The required result is each line of the entries below containing the string "label".

Data section start

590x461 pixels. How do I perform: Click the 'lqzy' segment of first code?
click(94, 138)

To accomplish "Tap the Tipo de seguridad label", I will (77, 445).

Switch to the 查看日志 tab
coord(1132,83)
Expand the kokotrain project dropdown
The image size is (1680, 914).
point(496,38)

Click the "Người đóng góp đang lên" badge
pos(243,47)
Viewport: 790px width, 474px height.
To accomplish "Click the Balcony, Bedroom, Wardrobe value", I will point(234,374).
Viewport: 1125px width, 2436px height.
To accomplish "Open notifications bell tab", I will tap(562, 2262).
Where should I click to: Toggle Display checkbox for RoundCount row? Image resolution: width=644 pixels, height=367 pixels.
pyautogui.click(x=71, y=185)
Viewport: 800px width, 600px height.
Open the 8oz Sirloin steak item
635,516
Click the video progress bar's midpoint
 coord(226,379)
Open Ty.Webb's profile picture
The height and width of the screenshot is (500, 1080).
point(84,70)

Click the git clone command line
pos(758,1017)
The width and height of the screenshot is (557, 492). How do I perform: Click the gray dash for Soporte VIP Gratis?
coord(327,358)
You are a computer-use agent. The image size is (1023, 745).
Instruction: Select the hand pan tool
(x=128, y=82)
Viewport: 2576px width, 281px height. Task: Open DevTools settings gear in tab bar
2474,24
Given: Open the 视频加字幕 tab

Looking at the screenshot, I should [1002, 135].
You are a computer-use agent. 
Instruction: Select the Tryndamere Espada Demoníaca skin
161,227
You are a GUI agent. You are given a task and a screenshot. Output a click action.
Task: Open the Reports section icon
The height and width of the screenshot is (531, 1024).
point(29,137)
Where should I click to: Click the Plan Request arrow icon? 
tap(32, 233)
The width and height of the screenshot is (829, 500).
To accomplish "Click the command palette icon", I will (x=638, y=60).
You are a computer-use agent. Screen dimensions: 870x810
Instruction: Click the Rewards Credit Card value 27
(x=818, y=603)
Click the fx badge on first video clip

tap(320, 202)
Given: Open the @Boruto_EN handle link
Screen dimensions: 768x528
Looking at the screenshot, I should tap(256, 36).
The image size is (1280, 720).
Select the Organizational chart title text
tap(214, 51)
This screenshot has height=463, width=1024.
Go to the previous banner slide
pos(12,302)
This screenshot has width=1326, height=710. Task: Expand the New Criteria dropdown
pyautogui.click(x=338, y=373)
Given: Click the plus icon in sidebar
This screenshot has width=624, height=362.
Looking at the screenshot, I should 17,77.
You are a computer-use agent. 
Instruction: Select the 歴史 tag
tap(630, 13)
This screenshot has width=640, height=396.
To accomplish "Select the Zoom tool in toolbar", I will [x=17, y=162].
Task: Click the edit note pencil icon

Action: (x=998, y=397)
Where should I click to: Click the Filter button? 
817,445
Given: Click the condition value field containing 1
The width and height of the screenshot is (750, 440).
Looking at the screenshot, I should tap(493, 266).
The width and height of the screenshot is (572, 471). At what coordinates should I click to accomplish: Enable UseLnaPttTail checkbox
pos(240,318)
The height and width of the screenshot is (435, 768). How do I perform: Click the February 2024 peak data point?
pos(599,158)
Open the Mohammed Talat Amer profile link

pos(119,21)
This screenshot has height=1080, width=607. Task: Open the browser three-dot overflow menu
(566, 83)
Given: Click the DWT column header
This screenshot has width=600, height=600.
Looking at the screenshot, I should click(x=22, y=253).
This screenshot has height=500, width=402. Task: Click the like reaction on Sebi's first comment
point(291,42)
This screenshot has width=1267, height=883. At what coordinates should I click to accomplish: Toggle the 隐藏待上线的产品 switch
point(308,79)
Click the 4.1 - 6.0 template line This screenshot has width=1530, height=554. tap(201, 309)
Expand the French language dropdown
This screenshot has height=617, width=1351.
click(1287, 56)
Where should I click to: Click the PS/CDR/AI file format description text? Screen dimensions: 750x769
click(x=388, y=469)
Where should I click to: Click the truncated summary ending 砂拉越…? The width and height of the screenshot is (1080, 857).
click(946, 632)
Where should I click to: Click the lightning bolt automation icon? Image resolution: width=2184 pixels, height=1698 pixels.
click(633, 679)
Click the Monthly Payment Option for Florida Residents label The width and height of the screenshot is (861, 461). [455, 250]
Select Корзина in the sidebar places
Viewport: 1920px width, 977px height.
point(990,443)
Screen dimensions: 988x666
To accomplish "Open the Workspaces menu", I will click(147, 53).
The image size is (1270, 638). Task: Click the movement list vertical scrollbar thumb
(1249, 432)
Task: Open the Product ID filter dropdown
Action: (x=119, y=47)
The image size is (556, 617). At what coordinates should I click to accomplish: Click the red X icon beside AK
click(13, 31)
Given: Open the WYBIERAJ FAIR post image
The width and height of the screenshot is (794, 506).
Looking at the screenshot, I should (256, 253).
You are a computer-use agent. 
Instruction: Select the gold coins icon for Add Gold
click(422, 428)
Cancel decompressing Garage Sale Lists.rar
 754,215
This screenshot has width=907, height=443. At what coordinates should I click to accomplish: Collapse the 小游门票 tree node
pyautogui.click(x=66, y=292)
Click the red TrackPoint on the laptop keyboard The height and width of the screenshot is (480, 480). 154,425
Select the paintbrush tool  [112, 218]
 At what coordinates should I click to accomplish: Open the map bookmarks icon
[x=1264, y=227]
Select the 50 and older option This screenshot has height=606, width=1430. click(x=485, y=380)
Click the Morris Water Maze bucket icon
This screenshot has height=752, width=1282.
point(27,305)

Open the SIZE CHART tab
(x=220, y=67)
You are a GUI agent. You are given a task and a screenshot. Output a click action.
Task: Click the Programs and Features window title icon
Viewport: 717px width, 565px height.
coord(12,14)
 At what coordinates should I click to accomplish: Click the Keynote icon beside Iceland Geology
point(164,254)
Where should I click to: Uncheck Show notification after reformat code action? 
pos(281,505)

Data section end

Task response:
To accomplish "Tap the Tipo de seguridad label", I will (77, 445).
Click the Monthly Payment Option for Florida Residents label The width and height of the screenshot is (861, 461). [455, 250]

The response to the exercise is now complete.